**The exercise:**
Please give these records again with "Where should I click to" changed to "Where do I click to" everywhere it appears, leaving everything else unchanged.

**Exercise materials:**

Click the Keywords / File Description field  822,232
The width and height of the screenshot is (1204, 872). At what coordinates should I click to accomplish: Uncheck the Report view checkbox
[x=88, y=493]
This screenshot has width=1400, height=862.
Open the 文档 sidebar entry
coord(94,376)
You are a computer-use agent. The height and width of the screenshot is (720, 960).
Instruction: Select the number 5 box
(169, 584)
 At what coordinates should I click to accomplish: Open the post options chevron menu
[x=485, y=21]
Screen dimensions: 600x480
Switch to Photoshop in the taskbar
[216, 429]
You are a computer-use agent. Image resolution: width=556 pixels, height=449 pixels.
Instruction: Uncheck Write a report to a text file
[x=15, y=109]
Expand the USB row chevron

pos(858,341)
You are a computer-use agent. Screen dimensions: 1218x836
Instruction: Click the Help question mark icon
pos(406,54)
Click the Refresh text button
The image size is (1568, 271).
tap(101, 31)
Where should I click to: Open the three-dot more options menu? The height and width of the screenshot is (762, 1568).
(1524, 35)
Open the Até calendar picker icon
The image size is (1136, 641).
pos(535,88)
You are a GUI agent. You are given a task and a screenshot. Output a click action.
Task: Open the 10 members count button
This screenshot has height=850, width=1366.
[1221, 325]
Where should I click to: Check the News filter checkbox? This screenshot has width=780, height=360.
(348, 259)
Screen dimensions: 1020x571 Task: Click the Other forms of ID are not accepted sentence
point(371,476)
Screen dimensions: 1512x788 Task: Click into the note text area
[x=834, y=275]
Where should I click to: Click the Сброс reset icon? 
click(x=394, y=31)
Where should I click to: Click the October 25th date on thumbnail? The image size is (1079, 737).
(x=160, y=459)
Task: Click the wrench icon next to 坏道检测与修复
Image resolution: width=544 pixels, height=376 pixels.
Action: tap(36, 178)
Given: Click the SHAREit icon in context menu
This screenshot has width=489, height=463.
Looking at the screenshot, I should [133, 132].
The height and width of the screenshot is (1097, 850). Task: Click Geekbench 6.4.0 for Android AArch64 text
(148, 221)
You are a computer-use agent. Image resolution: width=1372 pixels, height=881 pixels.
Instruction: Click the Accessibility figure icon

**Answer to this task:**
Click the Keywords / File Description field  822,232
The width and height of the screenshot is (1204, 872). At what coordinates should I click to accomplish: Uncheck the Report view checkbox
[x=88, y=493]
This screenshot has width=1400, height=862.
Open the 文档 sidebar entry
coord(94,376)
You are a computer-use agent. The height and width of the screenshot is (720, 960).
Instruction: Select the number 5 box
(169, 584)
 At what coordinates should I click to accomplish: Open the post options chevron menu
[x=485, y=21]
Screen dimensions: 600x480
Switch to Photoshop in the taskbar
[216, 429]
You are a computer-use agent. Image resolution: width=556 pixels, height=449 pixels.
Instruction: Uncheck Write a report to a text file
[x=15, y=109]
Expand the USB row chevron

pos(858,341)
You are a computer-use agent. Screen dimensions: 1218x836
Instruction: Click the Help question mark icon
pos(406,54)
Click the Refresh text button
The image size is (1568, 271).
tap(101, 31)
Where do I click to: Open the three-dot more options menu? The height and width of the screenshot is (762, 1568).
(1524, 35)
Open the Até calendar picker icon
The image size is (1136, 641).
pos(535,88)
You are a GUI agent. You are given a task and a screenshot. Output a click action.
Task: Open the 10 members count button
This screenshot has height=850, width=1366.
[1221, 325]
Where do I click to: Check the News filter checkbox? This screenshot has width=780, height=360.
(348, 259)
Screen dimensions: 1020x571 Task: Click the Other forms of ID are not accepted sentence
point(371,476)
Screen dimensions: 1512x788 Task: Click into the note text area
[x=834, y=275]
Where do I click to: Click the Сброс reset icon? 
click(x=394, y=31)
Where do I click to: Click the October 25th date on thumbnail? The image size is (1079, 737).
(x=160, y=459)
Task: Click the wrench icon next to 坏道检测与修复
Image resolution: width=544 pixels, height=376 pixels.
Action: tap(36, 178)
Given: Click the SHAREit icon in context menu
This screenshot has width=489, height=463.
Looking at the screenshot, I should [133, 132].
The height and width of the screenshot is (1097, 850). Task: Click Geekbench 6.4.0 for Android AArch64 text
(148, 221)
You are a computer-use agent. Image resolution: width=1372 pixels, height=881 pixels.
Instruction: Click the Accessibility figure icon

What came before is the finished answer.